И без того расстроенный утренними неприятностями, Павел Иванович вышел из себя, прижал Гагулькина в угол и решительно потребовал, от него объяснений. Гагулькин еще пошумел, но затем сник и рассказал не только о Лукерье, но и о Ефросинье, у которой каждый вечер брал самогонный первач.

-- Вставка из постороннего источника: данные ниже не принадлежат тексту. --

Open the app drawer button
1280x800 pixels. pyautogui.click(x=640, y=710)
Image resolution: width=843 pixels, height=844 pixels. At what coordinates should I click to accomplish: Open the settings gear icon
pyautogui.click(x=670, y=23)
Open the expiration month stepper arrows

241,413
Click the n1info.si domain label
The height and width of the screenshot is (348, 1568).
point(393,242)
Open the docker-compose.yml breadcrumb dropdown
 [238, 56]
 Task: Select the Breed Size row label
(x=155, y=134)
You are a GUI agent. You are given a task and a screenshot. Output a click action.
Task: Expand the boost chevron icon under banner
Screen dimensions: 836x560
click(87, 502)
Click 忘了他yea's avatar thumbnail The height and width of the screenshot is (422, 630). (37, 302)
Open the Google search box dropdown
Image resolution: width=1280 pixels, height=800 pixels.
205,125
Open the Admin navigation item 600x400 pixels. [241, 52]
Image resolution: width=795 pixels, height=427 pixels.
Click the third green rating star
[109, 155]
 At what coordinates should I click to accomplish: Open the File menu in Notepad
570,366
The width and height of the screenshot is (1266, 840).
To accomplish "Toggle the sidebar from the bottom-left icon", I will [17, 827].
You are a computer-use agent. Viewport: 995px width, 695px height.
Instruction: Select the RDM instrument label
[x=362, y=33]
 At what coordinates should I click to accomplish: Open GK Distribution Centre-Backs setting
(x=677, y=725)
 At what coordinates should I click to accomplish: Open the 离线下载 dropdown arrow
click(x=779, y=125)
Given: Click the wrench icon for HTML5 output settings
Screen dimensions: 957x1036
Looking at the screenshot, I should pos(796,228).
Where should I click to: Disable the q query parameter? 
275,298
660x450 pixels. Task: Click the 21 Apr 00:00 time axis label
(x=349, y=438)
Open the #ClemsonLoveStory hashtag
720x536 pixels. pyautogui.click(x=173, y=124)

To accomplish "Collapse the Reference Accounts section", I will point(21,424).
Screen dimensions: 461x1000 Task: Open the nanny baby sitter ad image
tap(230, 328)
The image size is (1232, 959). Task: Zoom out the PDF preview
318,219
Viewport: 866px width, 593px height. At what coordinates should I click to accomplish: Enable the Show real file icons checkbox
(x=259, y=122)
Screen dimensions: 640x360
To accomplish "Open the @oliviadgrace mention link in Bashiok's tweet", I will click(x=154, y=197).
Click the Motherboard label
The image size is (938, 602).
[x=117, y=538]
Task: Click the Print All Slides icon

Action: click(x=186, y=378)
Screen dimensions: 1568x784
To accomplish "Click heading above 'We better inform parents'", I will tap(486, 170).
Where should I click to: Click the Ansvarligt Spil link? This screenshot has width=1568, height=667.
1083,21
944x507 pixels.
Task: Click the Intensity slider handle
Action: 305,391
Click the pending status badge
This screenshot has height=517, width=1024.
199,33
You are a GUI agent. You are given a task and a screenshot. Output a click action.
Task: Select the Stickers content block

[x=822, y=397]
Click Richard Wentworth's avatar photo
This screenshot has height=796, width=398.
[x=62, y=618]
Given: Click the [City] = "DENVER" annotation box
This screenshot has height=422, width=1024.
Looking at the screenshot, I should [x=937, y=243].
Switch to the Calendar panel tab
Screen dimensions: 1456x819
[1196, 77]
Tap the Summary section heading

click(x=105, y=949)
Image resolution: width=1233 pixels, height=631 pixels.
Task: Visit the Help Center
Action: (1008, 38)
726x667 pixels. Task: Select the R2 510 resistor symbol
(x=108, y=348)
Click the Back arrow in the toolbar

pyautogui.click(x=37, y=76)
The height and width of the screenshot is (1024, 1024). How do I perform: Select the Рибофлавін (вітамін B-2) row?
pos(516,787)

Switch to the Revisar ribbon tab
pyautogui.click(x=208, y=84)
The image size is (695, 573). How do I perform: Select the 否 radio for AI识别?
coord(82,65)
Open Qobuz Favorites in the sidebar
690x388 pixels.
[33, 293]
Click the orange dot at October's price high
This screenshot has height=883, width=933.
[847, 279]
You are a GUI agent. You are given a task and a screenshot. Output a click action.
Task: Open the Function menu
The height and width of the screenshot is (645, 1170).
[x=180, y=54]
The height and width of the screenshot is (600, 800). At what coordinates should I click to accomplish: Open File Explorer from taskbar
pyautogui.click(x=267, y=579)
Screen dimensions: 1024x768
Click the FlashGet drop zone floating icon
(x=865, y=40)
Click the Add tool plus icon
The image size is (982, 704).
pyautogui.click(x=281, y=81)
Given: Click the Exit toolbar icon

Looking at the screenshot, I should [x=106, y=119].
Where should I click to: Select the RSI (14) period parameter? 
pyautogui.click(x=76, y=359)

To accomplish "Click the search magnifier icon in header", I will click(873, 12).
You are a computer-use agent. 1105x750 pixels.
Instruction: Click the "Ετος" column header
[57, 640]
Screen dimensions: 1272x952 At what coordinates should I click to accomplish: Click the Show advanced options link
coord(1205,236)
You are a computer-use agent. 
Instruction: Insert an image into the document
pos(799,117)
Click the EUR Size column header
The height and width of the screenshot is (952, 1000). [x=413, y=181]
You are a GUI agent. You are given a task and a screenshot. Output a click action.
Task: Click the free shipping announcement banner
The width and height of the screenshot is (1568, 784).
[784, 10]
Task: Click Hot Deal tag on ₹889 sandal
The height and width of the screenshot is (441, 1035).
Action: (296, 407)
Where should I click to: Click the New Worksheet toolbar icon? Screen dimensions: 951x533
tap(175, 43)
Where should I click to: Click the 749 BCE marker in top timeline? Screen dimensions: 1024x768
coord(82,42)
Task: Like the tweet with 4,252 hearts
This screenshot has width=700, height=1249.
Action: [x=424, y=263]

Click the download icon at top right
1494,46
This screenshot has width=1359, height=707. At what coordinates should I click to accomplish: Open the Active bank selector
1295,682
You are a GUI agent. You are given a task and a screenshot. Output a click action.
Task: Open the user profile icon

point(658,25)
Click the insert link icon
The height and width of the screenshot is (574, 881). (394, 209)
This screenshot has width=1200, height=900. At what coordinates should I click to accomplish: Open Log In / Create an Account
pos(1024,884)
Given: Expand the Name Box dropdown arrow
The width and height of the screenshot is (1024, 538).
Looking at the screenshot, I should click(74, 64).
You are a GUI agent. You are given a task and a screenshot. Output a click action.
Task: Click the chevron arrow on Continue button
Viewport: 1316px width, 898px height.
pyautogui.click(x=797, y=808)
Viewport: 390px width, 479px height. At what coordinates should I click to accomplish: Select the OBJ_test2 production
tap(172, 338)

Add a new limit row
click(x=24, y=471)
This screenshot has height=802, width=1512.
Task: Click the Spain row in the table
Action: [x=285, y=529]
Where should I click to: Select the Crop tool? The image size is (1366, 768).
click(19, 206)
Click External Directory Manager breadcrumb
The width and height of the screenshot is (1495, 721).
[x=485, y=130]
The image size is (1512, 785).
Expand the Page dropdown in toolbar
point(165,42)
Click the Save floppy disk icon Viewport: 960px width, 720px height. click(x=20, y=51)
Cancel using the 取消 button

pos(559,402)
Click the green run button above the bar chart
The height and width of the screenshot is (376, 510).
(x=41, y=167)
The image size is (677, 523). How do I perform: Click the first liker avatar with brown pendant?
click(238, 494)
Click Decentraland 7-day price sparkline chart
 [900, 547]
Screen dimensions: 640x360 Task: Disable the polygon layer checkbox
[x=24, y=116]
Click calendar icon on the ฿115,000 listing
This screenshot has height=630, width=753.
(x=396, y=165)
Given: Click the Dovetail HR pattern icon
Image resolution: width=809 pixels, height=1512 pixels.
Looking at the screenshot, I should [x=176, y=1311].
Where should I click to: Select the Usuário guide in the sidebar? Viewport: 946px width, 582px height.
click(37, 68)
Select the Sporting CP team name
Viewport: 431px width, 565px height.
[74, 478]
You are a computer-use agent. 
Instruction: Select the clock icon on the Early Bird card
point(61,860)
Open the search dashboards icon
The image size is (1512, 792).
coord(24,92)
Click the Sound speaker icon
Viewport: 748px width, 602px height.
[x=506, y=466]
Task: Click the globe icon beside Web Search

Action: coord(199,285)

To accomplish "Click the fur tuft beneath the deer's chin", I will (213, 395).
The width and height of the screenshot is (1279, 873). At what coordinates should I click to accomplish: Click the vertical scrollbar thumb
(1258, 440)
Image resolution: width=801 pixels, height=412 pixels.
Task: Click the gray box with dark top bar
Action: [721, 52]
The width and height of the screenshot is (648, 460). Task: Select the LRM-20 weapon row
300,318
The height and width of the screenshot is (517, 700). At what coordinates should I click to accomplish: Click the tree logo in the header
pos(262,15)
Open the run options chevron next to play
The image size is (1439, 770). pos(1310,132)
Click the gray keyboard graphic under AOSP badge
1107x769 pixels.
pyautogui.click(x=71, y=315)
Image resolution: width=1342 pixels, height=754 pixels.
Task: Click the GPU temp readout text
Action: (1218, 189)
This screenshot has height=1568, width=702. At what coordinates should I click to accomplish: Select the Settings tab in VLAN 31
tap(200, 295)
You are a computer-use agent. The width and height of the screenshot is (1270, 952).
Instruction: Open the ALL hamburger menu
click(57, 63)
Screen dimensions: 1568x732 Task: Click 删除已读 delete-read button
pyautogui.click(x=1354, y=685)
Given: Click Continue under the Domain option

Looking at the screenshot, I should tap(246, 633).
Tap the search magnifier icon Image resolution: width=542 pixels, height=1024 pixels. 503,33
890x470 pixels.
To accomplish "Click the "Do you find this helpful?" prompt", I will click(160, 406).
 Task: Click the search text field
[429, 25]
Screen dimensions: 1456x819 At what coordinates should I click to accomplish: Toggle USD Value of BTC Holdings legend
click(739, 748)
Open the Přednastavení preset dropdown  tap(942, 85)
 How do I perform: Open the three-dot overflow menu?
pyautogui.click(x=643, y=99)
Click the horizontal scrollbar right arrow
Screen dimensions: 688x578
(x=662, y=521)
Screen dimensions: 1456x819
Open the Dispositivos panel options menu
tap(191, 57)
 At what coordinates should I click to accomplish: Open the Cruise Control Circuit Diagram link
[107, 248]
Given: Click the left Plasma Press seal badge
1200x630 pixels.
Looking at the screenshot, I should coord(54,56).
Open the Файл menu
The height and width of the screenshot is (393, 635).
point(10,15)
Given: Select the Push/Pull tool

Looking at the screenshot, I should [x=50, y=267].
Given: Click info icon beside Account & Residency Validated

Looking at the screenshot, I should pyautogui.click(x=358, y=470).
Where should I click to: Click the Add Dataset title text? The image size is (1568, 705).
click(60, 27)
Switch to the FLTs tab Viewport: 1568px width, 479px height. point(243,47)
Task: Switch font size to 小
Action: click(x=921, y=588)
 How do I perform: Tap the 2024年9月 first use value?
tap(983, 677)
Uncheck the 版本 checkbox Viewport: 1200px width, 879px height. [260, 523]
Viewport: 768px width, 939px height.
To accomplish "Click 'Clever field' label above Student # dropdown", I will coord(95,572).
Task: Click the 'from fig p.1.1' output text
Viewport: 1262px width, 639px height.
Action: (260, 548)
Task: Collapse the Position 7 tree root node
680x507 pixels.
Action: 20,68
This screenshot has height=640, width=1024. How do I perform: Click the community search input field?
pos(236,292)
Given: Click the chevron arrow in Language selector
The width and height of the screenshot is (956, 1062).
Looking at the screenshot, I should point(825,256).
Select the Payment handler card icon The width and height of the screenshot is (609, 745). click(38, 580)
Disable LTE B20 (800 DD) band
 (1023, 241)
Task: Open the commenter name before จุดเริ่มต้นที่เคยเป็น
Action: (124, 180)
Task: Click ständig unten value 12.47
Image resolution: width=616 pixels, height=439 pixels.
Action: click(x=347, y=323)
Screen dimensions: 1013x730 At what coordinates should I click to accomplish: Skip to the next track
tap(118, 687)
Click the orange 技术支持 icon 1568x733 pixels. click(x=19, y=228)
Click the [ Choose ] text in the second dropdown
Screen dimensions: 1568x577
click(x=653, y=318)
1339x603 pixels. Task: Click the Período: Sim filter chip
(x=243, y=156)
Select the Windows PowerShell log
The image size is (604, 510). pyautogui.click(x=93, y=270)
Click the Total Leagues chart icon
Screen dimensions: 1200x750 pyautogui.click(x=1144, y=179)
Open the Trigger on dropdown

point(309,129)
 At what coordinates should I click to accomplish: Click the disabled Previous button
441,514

— К ней не все ходют, а кои поближе — на выбор, — заявил он хвастливо. — Это тебе не Милодора Панова, шинкарка. Той лишь бы деньги платили, а к энтой и при деньгах не скоро подъедешь.

— Кто еще там бывает?

— Еще-то? Фенька Кулезень. А чаще всего Максим Ерофеевич. Фроська-то, должно быть, его полюбовница. Содержит он ее в строгих порядках.

— Та-ак! Теперича все понятно! — отпуская Гагулькина, произнес Павел Иванович и при этом невольно подумал: «Эвон, оказывается, откудова ветер-то дует. Неспроста, значит, Фроська хотела любовь подарить. Но чего же они с Большовым хотят?»

4

Вызванные на допрос к участковому милиционеру Аникей Лытков, Фенька Кулезень и Милодора Панова вели себя по-разному. Аникей признал себя виноватым в том, что сразу не сказал комиссии о наличном зерне. Феофан Кулезень был трезвый, но, как всегда, держался нахально, однако подозрение в нападении на избача привело его в недоумение. Милодора рассердилась и начала поносить худыми словами всех, кто мог положить на нее, честную вдову, этакое темное пятно. Большов на вызов не явился. Его домашние сказали, будто он еще на рассвете уехал в поле. Собственно, по делу о Балакине ему ничего нельзя было предъявить, и милиционер намеревался спросить его лишь по поводу самогонного аппарата. Потом даже и в этом отпала надобность. После сообщений Гагулькина Павел Иванович попросил участкового пока Большова ни под каким видом не трогать.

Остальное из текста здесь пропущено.